_Set task 1:_ From the book review, list each act the novel is divided into and what that act covers.
_Set task 2:_ Duplicate everything in the book review from "But when a violent" down to "risk crossing over.".

Jemma Cafferty and Ryder Marsden have no intention of giving in to their parents’ wishes. They’re only seventeen, for goodness’ sake, not to mention that one little problem: They hate each other! Jemma can’t stand Ryder’s nauseating golden-boy persona, and Ryder would like nothing better than to pretend stubborn Jemma doesn’t exist.

But when a violent storm ravages Magnolia Branch, it unearths Jemma’s and Ryder’s true feelings for each other as the two discover that the line between love and hate may be thin enough to risk crossing over.
(Goodreads)


Romeo and Juliet backwards in Mississippi. That was my first thought when I read the description of this book. Jemma and Ryders mothers have been planning their marriage literally since they were born. The idea was intriguing and rather funny so I have the book a try. 

The book is obviously a contemporary romance with some pretty interesting aspects thrown in. I like that the book was broken up in to Acts (because Jemma wants to go to film school). Act one was where we're introduced to Jemma and Ryder, their friends, their family, and we learn why Jemma hates Ryder. Act 2 is their experience during a hurricane where they've been left to fend for themselves for various reasons. Act 3 is the aftermath, certain "things" happened during the storm and now Jemma and Ryder have to deal with them. I love the over all moral of living life to the fullest and living it for yourself, not your family. It was well played although a bit predictable, but hey, what are you going to do.

_Stored rows:_
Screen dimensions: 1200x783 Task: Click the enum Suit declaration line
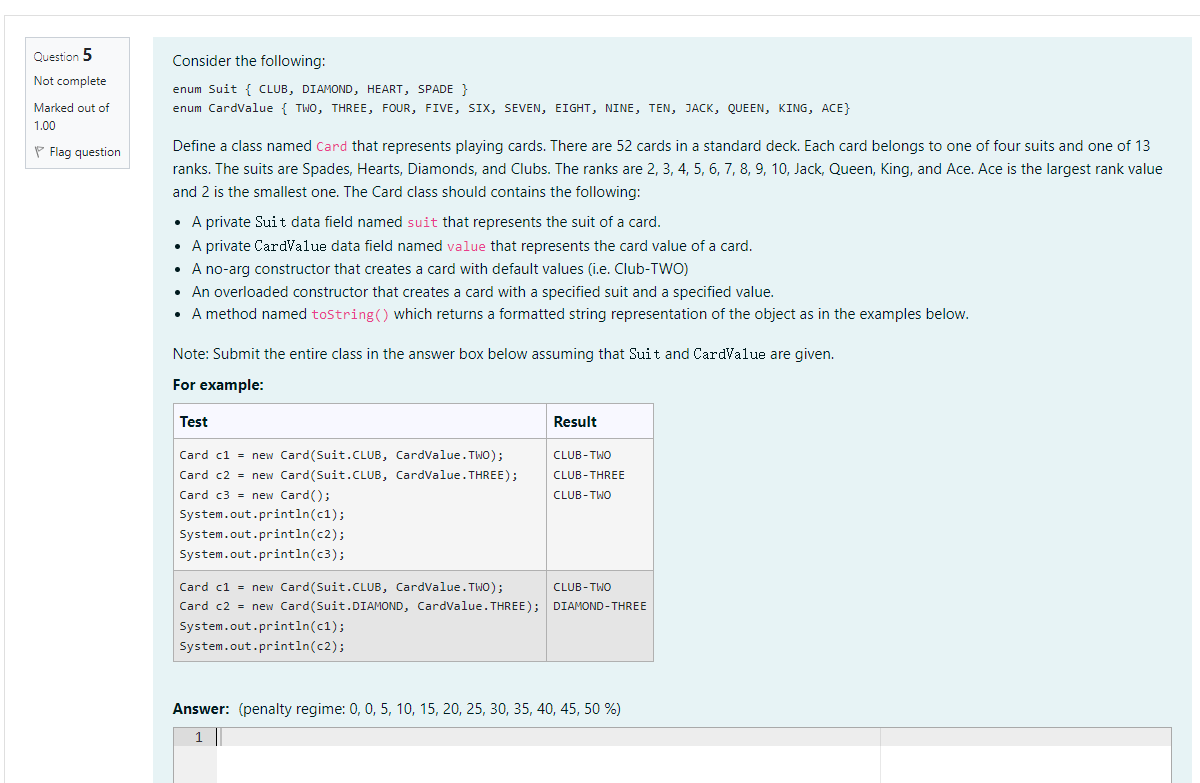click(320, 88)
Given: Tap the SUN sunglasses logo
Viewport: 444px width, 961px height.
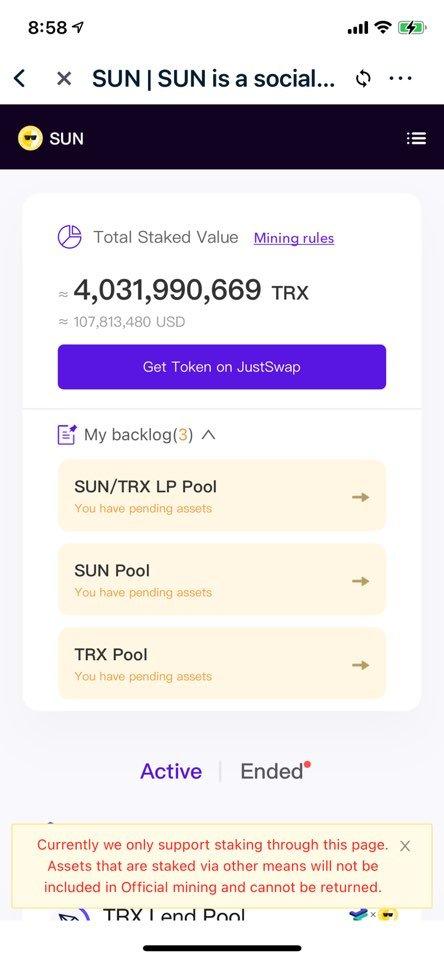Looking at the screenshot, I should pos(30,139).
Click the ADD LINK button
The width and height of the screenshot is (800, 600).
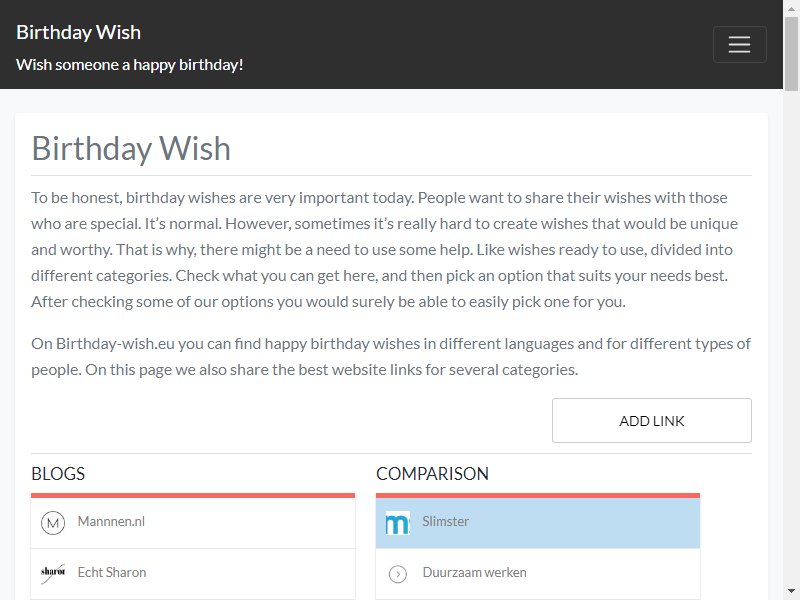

_Right answer 1:_
- Act one introduces Jemma and Ryder, their friends and their family, and shows why Jemma hates Ryder.
- Act 2 covers their experience during a hurricane, when they have been left to fend for themselves for various reasons.
- Act 3 is the aftermath, when Jemma and Ryder have to deal with certain "things" that happened during the storm.

_Right answer 2:_
But when a violent storm ravages Magnolia Branch, it unearths Jemma’s and Ryder’s true feelings for each other as the two discover that the line between love and hate may be thin enough to risk crossing over.